Immer mehr Ökonomen warnen vor massiver Euro Inflation

Inflationsentwicklung Euro-


Die nächsten eindringlichen Warnungen vor einer drohenden Inflation kommen vom ehemaligen Chef-Volkswirt der Deutschen Bank, Thomas Mayer, sowie dem Deutschland-Chef der Pimco, Andrew Bosomworth. Der Kaufkraftverlust des Euros kann in Deutschland dramatische Ausmaße erreichen.

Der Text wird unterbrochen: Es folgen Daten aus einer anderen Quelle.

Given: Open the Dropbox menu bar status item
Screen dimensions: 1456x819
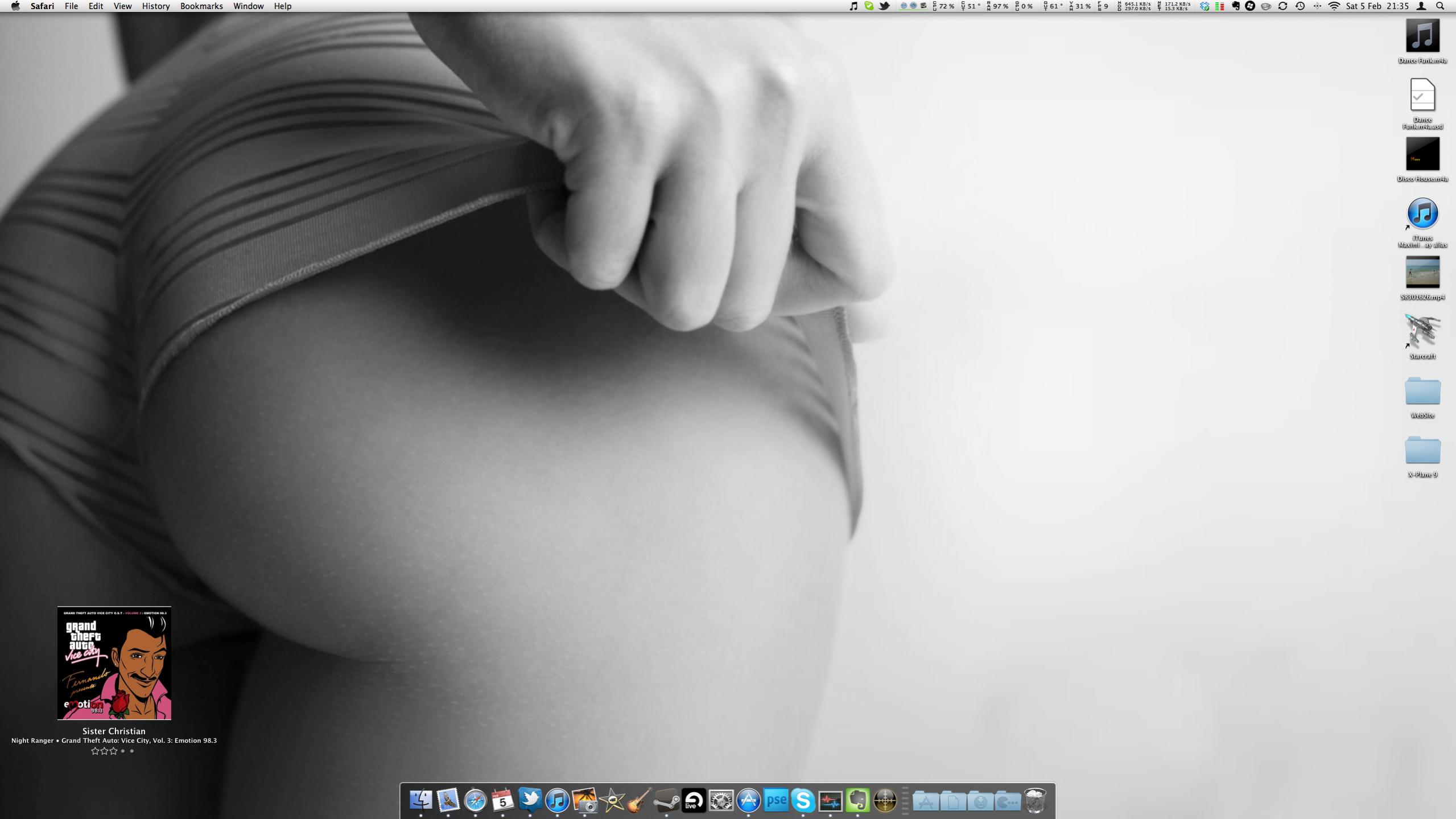Looking at the screenshot, I should 1205,6.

Zu viele Gründe um keine steigende Inflation auszulösen

Inflationsgefahr
Steigende Inflationsgefahren

Die Hinweise auf eine bedrohlich ansteigende Inflation mehren sich. Thorsten Polleit, Degussa-Chefökonom, erklärte erst gestern der Wirtschaftswoche, dass er sogar zweistellige Preissteigerungen befürchtete. Begleitet von weiteren pessimistischen Ausblicken von Stefan Bielmeier, Chef-Volkswirt der DZ Bank, der den Kaufkraftverlust zwar nicht derart hoch einschätzt, aber immerhin von einer Steigerung auf mindestens drei Prozent ausgeht.

Inzwischen sieht auch der ehemalige Chefvolkswirt der Deutschen Bank, Thomas Meyer, die Folgen der Politik, vor die er bereits gewarnt hatte, spürbar werden. Amerika und Europa bekämpften ihre Schulden- und Wachstumskrise anhand einer sehr lockeren Geldpolitik und dies strahle auf große Schwellenländer wie China aus, erklärte Mayer dem SPIEGEL und fügte hinzu, „dort sind die Zinsen zu niedrig, dort überhitzt die Wirtschaft als Erstes“.

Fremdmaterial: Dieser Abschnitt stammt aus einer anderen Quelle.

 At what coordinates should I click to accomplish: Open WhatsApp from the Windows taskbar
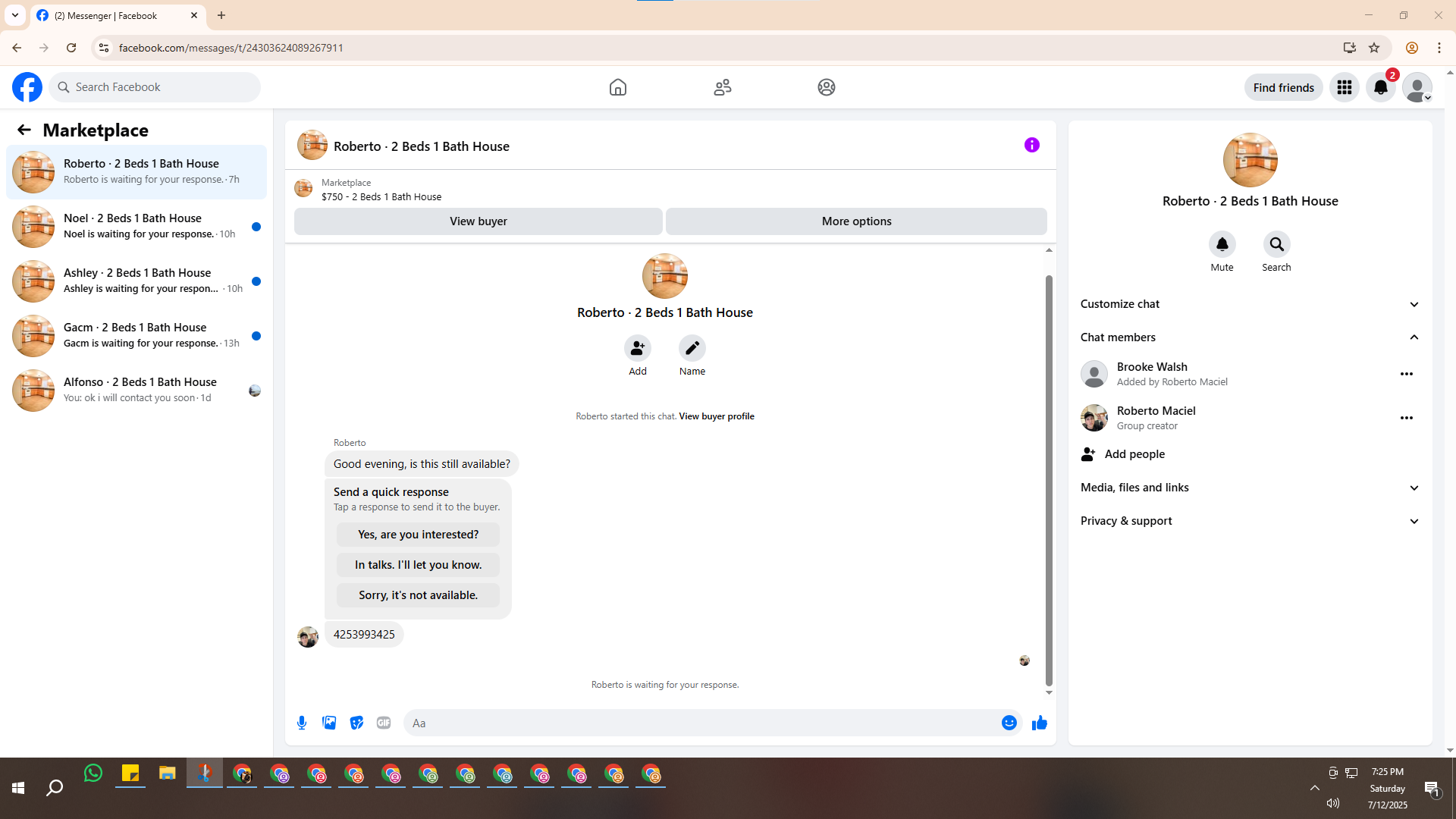[x=93, y=774]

Die Gefahr der Geldentwertung werde auch in Deutschland wachsen, befürchtet Mayer. Die Debatte um die Inflation würde extrem „verkürzt geführt“ werden. Der ehem. Chef-Ökonom bemängelt, dass der Verbraucherpreisindex große Anschaffungen wie Immobilien nicht abbildete. „Die tatsächliche Kaufkraft der Verbraucher sinke stetig“, erklärte Mayer.

Staatsanleihen stecken in einer Spekulationsblase
Der Ökonom sieht bei deutschen und amerikanischen Staatsanleihen eine Spekulationsblase. Letztendlich würden niedrige Zinsen die Ersparnisse der Bürger angreifen. Streng regulierte Produkte wie Lebensversicherungen würden den Käufer in Anleihen zwingen, wo das Niedrigzins-Niveau voll zum Tragen käme. Mayer ist sich sicher, dass „wenn die Leute täglich in der ‚Tagesschau‘ sehen könnten, wie durch die Niedrigzinsen ihr Erspartes an Wert verliert, wären sie entsetzt.“

Im gleichen Beitrag von SPIEGEL warnt auch der Deutschland-Chef von Pimco, Andrew Bosomworth, vor einer drohenden Geldentwertung und hält die Angst vieler Deutschen für berechtigt. Scharfe Kritik richtet Bosomworth gegen die US-Notenbank Federal Reserve (Fed), „heute macht sich die Fed mehr und mehr zum Knecht der Fiskalpolitik.“

Zwischen der Finanz- und Realwirtschaft werde ein gefährlicher Keil getrieben, da die Geldpolitik die Preise von Finanzinstrumenten stärker treibe als Wachstum und Beschäftigung, erläuterte der Chef von Pimco Deutschland.

Offenbar ist die Inflationsgefahr noch zu abstrakt

Was muss noch geschehen, bis der Sparer unmissverständlich versteht, wie es um sein Erspartes bestellt ist? Der Bundesbankchef Jens Weidmann hat erst eine „indirekte Kaufempfehlung“ für Gold ausgesprochen, der Chef des Münchener ifo-Instituts, Hans-Werner Sinn, würde „jede Wette eingehen„, dass Griechenland wider dem „Rudern“ der Bundesregierung aus der Euro-Zone austreten wird (Grexit) und nun positionieren sich wiederholt zwei renommierte Wirtschaftsexperten ein, die eine dramatisch ansteigende Inflation für eine reine Frage der Zeit erklären.

Gebetsmühlenartig könnte man die zahlreichen Hinweise aus den verschiedensten Finanzmarkt-Bereichen bereits nennen. Pimco wies bereits auf Inflationsgefahren hin und dass sich die Sparer auf „herbe Rückschläge“ einstellen müssen.

Zu viele Instrumente stehen der Politik zur Verfügung, um die Tatsachen in Samt & Seide zu verpacken und das Etikett nach Belieben gestalten zu können. Vermutlich wird es wie so oft für die meisten erst ein Aufwachen geben, nachdem es bereits zu spät ist.